Angel Anderson practically lives by that motto.
“I was born and raised in D.C. to parents who were, I guess, kind of a product of the 80s—and all that was good and bad about the 80s,” she said. “There was this kinda crack era that happened.”
She used the bad in life as momentum to overcome.
“I’m grateful to have had amazing grandparents who raised my brothers and I.”
Her siblings are another motivator.
Anderson has three brothers. Two of them are behind bars, convicted of murder.
She also has a sister who would be 17 this Friday. She’s been missing for “quite some time.” When asked if she has any idea what happened to her or where she is, Anderson shook her head.
Determined to rise above the crime and drugs that persisted in her personal life, Anderson set her sights on something more meaningful.
According to a previous interview she did with WUSA9’s editorial partners at The Washington Post, she graduated from Banneker High School—one of D.C.’s top public high schools—and earned bachelor’s and master’s degrees from Howard University. She went on become a counselor and assistant principal in the District. She used her money to invest in housing and rental properties, and that’s where life took its next turn.
“I happened to see a ‘For Lease’ sign,” Anderson said. She called the number and when the agent asked what she’d do with the property she blurted out, “Okay, I’ll open a spice store. Can you just tell me the price?”
And just like that, Spice Suite was born.
“I was like, that was dope,” she said with a smile.

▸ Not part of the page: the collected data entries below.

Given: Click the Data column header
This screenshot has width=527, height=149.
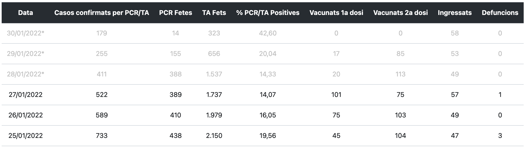Looking at the screenshot, I should click(25, 13).
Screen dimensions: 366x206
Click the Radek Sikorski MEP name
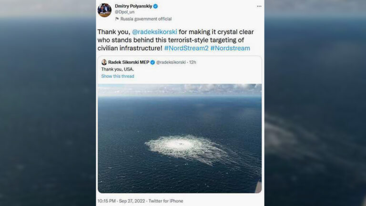[x=129, y=62]
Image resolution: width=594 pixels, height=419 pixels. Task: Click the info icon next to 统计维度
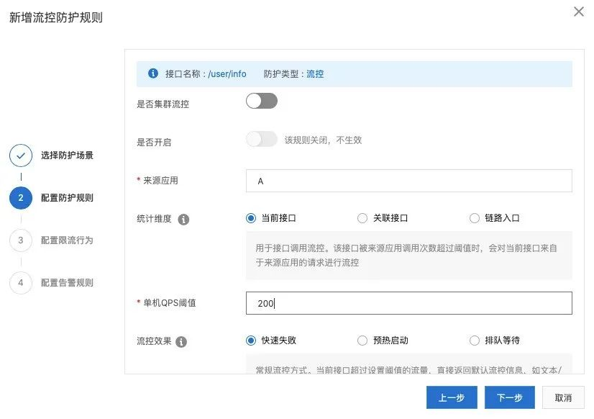point(183,219)
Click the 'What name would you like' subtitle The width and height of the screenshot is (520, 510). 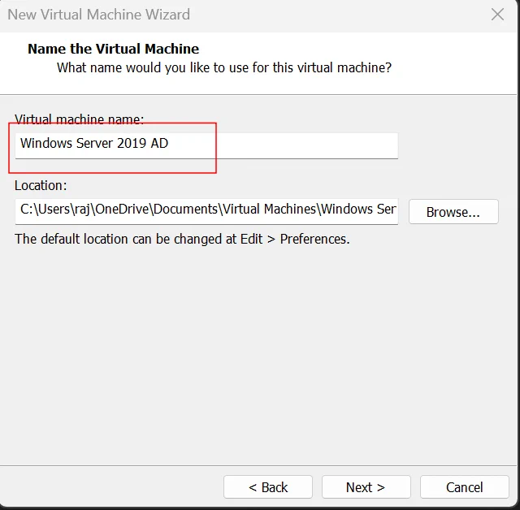(224, 67)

Now, Anderson is working to give other up-and-coming women a chance to live out their entrepreneurial passions—inside her store in Northwest D.C.’s Takoma Park neighborhood.

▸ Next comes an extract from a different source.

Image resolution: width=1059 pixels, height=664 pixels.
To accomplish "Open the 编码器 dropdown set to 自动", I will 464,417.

They call themselves the “Spice Girls.”
“Although it’s a space of business, it’s also a great space of motivation and energy for all of us,” said one of the small business owners, who sells her small-batch, handmade locally resourced ice cream at Spice Suite. “We have a great time interacting with each other as women, as business owners, as black women who are going through entrepreneurship together.”
From home décor to soy candles, vegan ice cream sundae sauces to vintage clothing—Anderson welcomes them all, free of charge.

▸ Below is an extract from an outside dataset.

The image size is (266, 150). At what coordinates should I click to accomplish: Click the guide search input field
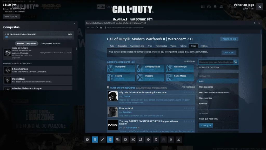tap(216, 62)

“I don’t charge them anything. I don’t ask them for a dollar,” Anderson said.
Anderson’s idea is incredibly popular. Every Friday, Saturday, and Sunday new small businesses set up shop inside her store. The pop-up shop calendar is booked through May of next year.
It may be a temporary spot for the women to sell their goods, but to them, it’s home.
“It feels like a very secure place, a great place to be to sell your products and to just vibe with other people and other women who are on the same page as you are.”
Spice Suite is located at 6902 4th Street NW in Washington.